/---

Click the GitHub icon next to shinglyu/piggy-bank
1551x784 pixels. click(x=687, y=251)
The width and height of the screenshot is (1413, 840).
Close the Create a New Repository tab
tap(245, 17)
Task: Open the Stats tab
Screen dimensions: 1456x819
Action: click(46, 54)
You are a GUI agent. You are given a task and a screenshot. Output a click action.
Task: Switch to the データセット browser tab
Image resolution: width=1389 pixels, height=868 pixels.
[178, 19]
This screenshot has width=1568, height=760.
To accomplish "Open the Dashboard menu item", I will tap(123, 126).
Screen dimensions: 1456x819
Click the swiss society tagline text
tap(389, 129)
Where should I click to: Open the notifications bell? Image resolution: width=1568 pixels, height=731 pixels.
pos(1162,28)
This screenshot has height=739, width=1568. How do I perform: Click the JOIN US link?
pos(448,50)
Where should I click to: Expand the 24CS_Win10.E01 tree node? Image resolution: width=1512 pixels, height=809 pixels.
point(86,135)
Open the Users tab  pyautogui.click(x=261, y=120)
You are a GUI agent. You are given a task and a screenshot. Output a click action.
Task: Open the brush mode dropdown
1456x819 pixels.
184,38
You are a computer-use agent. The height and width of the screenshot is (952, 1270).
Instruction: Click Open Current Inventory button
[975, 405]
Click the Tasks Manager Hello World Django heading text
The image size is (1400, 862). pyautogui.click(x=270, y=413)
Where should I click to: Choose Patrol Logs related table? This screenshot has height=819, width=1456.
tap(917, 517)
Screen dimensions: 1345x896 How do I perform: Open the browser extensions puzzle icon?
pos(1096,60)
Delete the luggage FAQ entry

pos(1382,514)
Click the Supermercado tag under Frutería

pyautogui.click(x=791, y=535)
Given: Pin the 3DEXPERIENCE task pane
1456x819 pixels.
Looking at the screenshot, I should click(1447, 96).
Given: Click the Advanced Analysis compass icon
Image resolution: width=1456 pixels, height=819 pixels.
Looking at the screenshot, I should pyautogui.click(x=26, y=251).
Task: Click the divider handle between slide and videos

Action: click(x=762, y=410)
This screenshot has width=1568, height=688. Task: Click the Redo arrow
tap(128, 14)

\---

▶ **ABOUT THIS TASK**: Up to and including the line with "This screenshot has width=1568, height=760.", write out the records above exactly, starting from their first line.

▶ **EXERCISE ANSWER**:
Click the GitHub icon next to shinglyu/piggy-bank
1551x784 pixels. click(x=687, y=251)
The width and height of the screenshot is (1413, 840).
Close the Create a New Repository tab
tap(245, 17)
Task: Open the Stats tab
Screen dimensions: 1456x819
Action: click(46, 54)
You are a GUI agent. You are given a task and a screenshot. Output a click action.
Task: Switch to the データセット browser tab
Image resolution: width=1389 pixels, height=868 pixels.
[178, 19]
This screenshot has width=1568, height=760.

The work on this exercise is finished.